What to produce: Extend the passage on asymptotic models of diffusion to a small target, starting right after its last sentence.

Uniform asymptotic approximation of diffusion to a small target: Generalized reaction models

The diffusion of a reactant to a binding target plays a key role in many biological processes. The reaction radius at which the reactant and target may interact is often a small parameter relative to the diameter of the domain in which the reactant diffuses. We develop uniform in time asymptotic expansions in the reaction radius of the full solution to the corresponding diffusion equations for two separate reactant-target interaction mechanisms: the Doi or volume reactivity model and the Smoluchowski-Collins-Kimball partial-absorption surface reactivity model. In the former, the reactant and target react with a fixed probability per unit time when within a specified separation. In the latter, upon reaching a fixed separation, they probabilistically react or the reactant reflects away from the target. Expansions of the solution to each model are constructed by projecting out the contribution of the first eigenvalue and eigenfunction to the solution of the diffusion equation and then developing matched asymptotic expansions in Laplace-transform space. Our approach offers an equivalent, but alternative, method to the pseudopotential approach we previously employed [Isaacson and Newby, Phys. Rev. E 88, 012820 (2013)] for the simpler Smoluchowski pure-absorption reaction mechanism. We find that the resulting asymptotic expansions of the diffusion equation solutions are identical with the exception of one parameter: the diffusion-limited reaction rates of the Doi and partial-absorption models. This demonstrates that for biological systems in which the reaction radius is a small parameter, properly calibrated Doi and partial-absorption models may be functionally equivalent.

Figure 1

(a) Spherically symmetric first-passage-time density $\left(\varepsilon =0.01\right)$ and (b) max norm difference between the first-passage-time densities $\left(r_0=0.3\right)$. We set $D=1$ and $\widehat{\gamma }=\sqrt{\widehat{\mu }}/tanh\left(\sqrt{\widehat{\mu }}\right)-1$. With these choices, ${\widehat{k}}_{\mathrm{R}}={\widehat{k}}_{\mathrm{D}}$, so solutions to the Robin and Doi models have identical asymptotic expansions through $O\left({\varepsilon }^2\right)$.

Data section:

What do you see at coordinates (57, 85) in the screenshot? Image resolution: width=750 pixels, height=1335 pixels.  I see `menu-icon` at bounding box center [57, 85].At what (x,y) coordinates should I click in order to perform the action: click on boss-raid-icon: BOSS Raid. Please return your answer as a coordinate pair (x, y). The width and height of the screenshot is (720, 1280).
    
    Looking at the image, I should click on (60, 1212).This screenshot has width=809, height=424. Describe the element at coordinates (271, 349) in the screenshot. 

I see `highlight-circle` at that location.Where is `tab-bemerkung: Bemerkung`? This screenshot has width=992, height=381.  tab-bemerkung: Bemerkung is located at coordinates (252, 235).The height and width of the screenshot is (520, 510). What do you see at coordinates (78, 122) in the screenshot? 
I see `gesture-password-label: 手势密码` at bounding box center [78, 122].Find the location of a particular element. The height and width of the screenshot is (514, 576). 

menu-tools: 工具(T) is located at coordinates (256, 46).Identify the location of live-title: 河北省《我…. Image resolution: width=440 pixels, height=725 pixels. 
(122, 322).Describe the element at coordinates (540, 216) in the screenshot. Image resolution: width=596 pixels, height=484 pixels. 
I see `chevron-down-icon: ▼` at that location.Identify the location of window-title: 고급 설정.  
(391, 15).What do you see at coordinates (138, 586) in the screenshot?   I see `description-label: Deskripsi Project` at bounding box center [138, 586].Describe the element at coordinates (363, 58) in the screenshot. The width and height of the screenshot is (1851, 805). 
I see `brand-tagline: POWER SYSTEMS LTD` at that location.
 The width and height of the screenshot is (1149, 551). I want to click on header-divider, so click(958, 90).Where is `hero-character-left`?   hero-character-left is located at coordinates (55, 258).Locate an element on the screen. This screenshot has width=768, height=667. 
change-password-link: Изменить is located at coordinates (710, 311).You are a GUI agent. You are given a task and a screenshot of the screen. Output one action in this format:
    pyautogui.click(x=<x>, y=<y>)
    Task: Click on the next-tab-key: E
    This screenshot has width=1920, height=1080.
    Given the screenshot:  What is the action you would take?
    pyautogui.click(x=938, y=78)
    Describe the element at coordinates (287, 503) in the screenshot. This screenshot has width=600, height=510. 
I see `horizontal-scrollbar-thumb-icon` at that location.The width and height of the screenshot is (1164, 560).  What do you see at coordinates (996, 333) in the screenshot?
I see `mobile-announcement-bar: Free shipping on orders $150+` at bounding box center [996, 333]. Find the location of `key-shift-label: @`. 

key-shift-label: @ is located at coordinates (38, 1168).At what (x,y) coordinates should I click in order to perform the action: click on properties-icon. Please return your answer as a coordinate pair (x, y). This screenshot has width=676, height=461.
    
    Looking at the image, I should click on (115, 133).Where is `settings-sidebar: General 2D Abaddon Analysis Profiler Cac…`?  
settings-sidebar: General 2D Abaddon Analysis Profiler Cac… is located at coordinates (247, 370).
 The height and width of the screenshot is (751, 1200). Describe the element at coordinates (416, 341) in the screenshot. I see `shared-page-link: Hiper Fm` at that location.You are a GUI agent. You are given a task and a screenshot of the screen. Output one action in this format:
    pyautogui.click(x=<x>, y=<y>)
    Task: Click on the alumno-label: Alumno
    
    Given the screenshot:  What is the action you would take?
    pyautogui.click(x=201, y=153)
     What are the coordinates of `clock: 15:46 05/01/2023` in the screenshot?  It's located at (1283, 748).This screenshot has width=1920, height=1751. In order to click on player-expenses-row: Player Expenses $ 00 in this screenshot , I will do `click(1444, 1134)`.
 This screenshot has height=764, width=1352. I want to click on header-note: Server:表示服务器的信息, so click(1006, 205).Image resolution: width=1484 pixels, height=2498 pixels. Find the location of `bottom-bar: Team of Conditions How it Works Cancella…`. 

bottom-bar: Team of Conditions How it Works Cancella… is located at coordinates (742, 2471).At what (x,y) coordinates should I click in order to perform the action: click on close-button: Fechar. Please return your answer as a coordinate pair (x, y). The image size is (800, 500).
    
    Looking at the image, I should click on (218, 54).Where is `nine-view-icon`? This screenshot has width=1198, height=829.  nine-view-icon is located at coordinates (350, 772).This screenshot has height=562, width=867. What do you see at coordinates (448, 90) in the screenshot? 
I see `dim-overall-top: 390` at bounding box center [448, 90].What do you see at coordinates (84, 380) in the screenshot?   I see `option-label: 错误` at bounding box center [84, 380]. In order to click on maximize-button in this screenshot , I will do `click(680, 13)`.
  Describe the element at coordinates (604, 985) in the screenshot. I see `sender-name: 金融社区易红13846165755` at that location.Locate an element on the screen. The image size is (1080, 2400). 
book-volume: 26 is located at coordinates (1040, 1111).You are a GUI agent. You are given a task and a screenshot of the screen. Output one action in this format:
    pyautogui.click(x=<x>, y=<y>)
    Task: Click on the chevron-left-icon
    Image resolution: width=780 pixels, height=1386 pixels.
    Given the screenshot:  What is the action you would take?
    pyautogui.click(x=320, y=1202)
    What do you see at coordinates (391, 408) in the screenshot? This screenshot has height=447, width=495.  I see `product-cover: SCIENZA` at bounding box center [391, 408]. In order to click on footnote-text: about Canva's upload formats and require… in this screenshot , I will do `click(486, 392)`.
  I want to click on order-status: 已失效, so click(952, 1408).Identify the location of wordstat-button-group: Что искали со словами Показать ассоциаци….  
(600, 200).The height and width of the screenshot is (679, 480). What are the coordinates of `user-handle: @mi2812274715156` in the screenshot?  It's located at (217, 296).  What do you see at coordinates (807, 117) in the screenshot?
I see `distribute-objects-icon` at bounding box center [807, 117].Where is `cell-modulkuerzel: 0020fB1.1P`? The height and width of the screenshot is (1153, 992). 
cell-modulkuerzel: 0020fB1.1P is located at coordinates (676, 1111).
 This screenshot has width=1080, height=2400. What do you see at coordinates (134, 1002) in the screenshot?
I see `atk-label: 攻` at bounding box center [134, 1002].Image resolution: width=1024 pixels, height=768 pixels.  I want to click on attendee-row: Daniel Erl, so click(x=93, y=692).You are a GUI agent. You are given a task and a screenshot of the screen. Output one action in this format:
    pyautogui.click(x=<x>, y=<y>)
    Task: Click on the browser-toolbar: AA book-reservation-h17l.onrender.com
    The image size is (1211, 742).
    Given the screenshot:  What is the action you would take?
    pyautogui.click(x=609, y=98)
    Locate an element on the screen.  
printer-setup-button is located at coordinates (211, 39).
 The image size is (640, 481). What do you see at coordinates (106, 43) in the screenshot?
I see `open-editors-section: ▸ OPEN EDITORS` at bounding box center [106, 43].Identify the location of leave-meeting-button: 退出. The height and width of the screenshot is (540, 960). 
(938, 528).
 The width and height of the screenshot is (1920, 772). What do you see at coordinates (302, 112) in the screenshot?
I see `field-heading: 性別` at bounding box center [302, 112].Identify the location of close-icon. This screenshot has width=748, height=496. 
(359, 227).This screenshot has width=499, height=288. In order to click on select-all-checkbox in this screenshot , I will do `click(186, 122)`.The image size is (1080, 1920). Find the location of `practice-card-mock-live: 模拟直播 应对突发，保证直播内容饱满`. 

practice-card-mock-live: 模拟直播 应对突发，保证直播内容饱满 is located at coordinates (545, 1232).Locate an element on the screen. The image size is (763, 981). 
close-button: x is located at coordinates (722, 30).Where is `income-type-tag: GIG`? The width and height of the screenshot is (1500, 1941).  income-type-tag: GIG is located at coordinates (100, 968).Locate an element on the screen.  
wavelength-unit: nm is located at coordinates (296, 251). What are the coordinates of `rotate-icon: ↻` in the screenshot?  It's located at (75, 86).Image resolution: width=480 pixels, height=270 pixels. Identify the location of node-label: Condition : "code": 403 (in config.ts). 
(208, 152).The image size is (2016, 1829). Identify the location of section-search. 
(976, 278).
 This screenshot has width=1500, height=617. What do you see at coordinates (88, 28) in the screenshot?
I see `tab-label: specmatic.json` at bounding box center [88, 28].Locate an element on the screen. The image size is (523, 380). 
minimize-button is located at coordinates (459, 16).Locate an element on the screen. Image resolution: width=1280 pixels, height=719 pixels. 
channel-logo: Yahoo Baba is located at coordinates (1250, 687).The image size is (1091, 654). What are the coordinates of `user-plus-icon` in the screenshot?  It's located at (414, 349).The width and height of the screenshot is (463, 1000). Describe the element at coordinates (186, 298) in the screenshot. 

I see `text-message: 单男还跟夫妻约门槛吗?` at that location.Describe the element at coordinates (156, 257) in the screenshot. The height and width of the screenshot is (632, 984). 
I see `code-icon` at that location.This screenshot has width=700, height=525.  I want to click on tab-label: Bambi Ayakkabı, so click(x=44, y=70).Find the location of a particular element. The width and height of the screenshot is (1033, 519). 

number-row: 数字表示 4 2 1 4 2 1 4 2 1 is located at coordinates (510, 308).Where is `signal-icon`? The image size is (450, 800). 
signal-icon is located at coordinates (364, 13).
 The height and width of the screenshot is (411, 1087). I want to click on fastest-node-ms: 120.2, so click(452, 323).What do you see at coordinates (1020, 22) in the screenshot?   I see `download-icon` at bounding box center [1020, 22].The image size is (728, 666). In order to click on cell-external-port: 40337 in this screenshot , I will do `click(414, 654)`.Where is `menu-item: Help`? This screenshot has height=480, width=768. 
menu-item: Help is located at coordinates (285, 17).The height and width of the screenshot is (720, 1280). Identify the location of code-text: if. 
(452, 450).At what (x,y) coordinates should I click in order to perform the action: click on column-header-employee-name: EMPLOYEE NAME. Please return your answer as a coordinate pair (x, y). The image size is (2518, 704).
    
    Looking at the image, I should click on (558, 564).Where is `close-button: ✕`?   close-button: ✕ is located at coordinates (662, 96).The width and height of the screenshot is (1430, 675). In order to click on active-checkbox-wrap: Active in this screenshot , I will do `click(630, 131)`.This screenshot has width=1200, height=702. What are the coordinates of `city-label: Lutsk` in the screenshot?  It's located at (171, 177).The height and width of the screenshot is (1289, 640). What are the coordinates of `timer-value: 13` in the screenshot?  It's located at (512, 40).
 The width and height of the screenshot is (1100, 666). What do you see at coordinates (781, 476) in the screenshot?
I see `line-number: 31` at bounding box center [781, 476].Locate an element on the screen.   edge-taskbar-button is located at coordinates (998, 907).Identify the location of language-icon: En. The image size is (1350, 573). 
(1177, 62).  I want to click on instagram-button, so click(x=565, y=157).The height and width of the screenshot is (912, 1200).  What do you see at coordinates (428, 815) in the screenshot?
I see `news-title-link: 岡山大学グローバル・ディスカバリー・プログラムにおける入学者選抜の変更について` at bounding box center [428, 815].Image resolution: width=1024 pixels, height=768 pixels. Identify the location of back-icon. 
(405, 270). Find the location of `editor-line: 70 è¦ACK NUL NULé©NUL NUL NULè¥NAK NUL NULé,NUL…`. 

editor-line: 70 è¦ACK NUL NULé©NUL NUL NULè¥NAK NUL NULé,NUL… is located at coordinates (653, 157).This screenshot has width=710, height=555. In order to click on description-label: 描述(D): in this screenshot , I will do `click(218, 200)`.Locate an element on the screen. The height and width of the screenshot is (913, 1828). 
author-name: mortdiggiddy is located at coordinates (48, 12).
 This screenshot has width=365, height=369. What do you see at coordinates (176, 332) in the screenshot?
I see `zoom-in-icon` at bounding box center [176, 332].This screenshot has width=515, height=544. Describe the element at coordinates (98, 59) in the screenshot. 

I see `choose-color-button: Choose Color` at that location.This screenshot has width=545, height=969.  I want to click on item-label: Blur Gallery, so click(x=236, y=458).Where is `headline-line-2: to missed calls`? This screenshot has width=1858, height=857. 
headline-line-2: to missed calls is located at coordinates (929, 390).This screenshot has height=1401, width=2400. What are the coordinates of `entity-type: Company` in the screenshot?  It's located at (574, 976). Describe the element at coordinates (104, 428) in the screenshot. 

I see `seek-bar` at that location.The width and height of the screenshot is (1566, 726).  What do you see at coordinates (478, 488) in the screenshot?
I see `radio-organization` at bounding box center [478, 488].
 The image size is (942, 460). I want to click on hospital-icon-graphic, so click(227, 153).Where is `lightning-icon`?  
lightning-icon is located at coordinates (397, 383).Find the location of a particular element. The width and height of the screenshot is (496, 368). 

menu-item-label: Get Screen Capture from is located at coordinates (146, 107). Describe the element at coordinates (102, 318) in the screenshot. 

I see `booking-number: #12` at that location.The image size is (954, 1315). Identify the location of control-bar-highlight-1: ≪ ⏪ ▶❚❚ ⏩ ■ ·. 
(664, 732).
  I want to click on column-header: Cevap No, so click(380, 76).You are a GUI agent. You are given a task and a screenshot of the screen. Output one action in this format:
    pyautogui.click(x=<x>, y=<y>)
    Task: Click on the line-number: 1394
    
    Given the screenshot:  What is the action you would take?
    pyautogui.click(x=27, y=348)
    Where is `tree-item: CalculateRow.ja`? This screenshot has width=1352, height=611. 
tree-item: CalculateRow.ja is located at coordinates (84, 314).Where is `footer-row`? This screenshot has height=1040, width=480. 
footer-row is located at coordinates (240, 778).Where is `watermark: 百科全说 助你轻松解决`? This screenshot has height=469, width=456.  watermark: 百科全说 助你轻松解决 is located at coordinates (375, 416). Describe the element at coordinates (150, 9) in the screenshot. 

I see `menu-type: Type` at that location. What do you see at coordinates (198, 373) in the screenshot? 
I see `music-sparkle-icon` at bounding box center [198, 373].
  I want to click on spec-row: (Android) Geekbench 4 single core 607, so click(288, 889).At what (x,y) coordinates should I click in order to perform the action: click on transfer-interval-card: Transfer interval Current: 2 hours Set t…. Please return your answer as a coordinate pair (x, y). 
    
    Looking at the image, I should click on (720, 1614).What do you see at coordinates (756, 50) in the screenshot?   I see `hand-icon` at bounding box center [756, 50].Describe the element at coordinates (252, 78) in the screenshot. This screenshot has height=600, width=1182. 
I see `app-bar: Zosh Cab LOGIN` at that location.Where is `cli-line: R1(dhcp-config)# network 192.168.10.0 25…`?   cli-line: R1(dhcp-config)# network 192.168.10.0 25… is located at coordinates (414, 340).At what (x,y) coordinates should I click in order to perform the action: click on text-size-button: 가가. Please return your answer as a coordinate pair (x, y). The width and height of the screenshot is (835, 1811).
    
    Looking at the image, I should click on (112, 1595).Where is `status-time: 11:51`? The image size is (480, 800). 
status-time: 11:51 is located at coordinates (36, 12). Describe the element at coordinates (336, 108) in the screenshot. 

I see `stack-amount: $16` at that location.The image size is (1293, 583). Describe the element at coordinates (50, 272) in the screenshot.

Answer box:
Figure 2

First-passage-time density, with the target center fixed at ${\mathit{r}}_{\mathrm{b}}=({\theta }_b,{\varphi }_b,r_b)=(0,0,0.5)$. The initial position is ${\mathit{r}}_0=(0,0,r_0)$. The approximations (solid lines) are compared to normalized histograms obtained from Monte Carlo simulations, which are plotted as rectangles centered at the histogram value. The height of each rectangle represents a $95\%$ confidence interval. Thick white lines (gray rectangles) show the approximation of the pure-absorption problem. Thin white lines correspond to the approximation of the Robin (red rectangles) and Doi (black rectangles) partial reaction mechanisms. The parameter values are $\varepsilon =0.05,D=1,\widehat{\mu }=5$, and $\widehat{\gamma }=\sqrt{\widehat{\mu }}/tanh\left(\sqrt{\widehat{\mu }}\right)-1$.

Figure 3

Same as Fig. 2 with different choices of the target location ${\mathit{r}}_{\mathrm{b}}$ and initial position ${\mathit{r}}_0$ such that $\left|{\mathit{r}}_{\mathrm{b}}-{\mathit{r}}_0\right|=0.7$.

Figure 4

Approximation for the (a) first-passage-time density $f\left(t\right)$ and (b) joint distribution function $p(\mathit{r},t)$, where $\mathrm{Prob}[\mathbf{R}\left(t\right)\in {\mathcal{B}}_{d\mathit{r}}\left(\mathit{r}\right),t<T]=p(\mathit{r},t)d\mathit{r}$. The target radius is $\varepsilon =0.03$. The target and initial position are placed along the centerline $({\theta }_b=\pi ,{\theta }_0=0)$ at a distance of $r_b=r_0=0.35$.